_Try it_: Below are records with pictures in them. Transcribe everything from the line containing "Where should I" down to the line containing "Image resolution: width=1512", exactly, and leave the pictures behind.

_Data shown_:

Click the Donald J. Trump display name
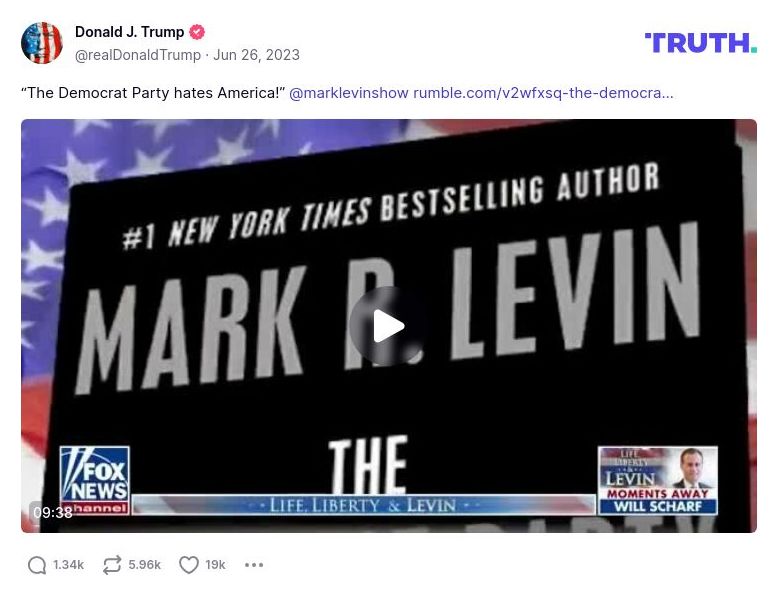This screenshot has height=595, width=778. (130, 32)
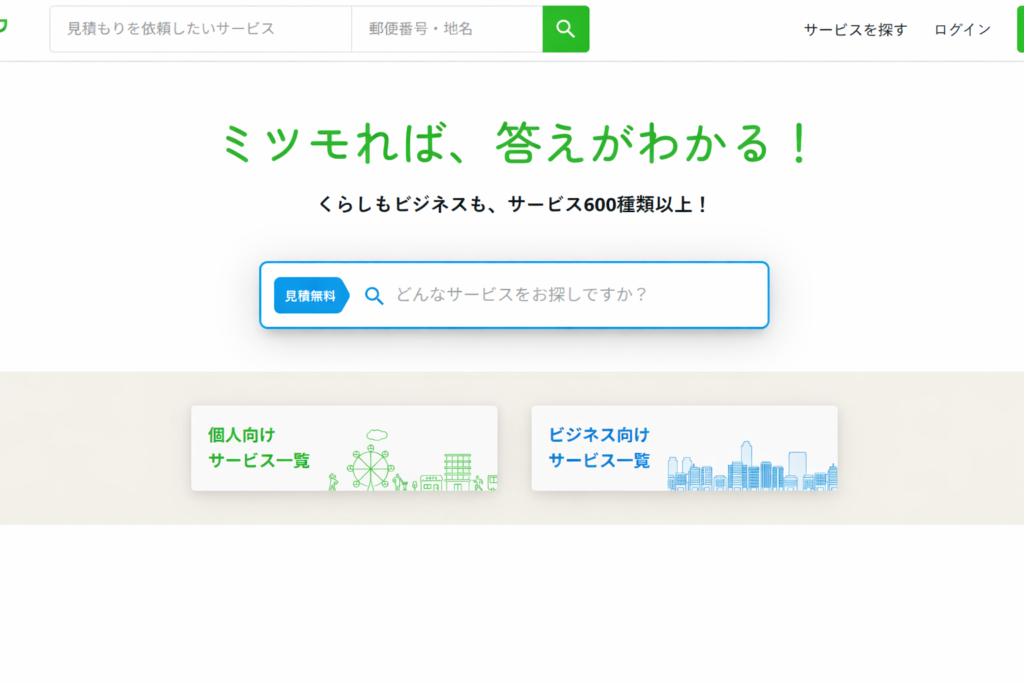Open the 個人向けサービス一覧 card

[x=260, y=448]
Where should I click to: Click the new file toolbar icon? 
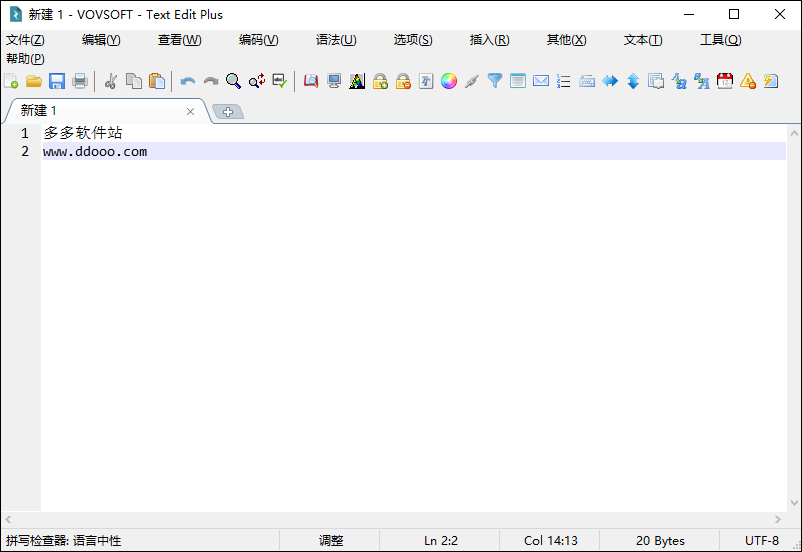tap(11, 81)
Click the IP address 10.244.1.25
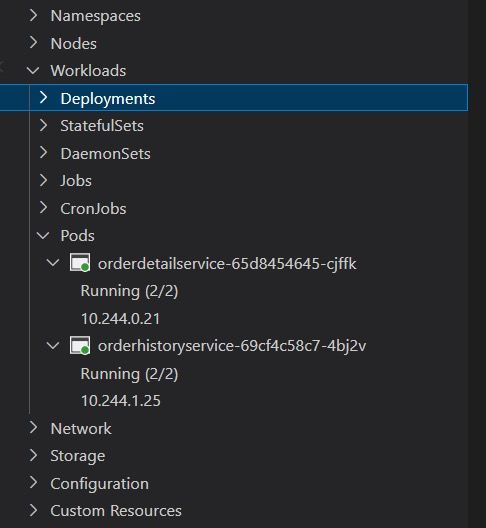486x528 pixels. click(x=121, y=401)
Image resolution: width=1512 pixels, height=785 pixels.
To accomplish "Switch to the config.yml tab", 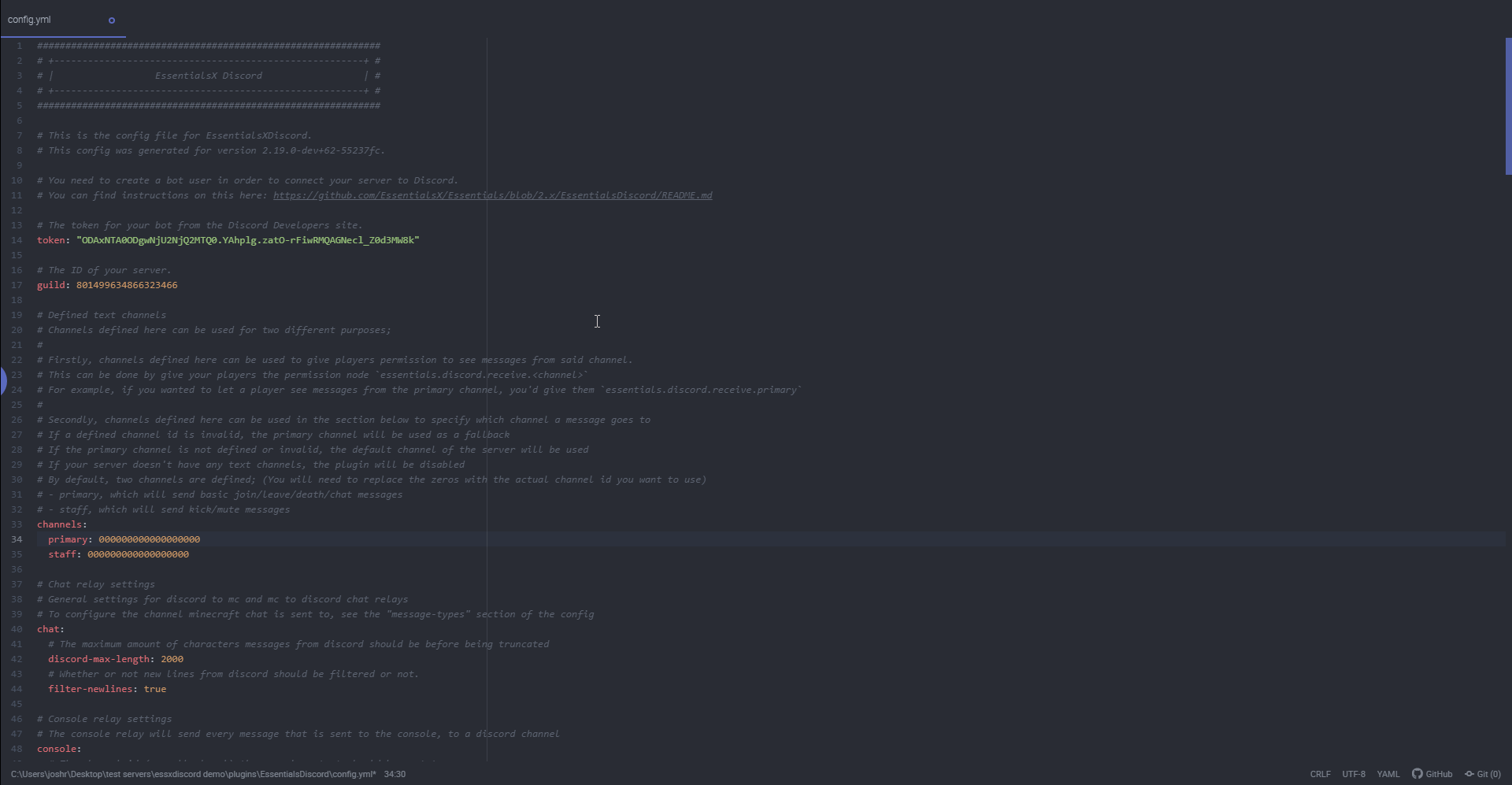I will coord(30,20).

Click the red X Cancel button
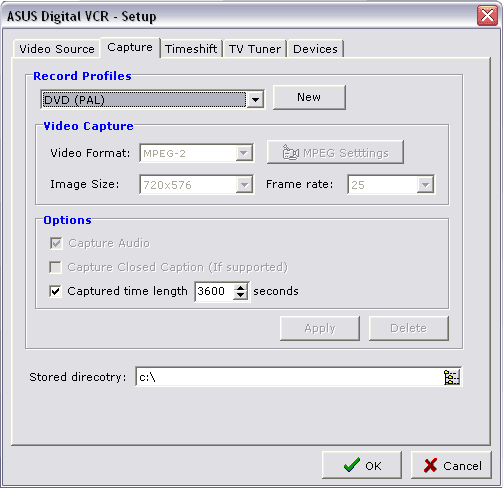click(x=451, y=465)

_Task output_:
Where should I click to: Click the new file toolbar icon? 
tap(11, 81)
Click the IP address 10.244.1.25
486x528 pixels. click(x=121, y=401)
Image resolution: width=1512 pixels, height=785 pixels.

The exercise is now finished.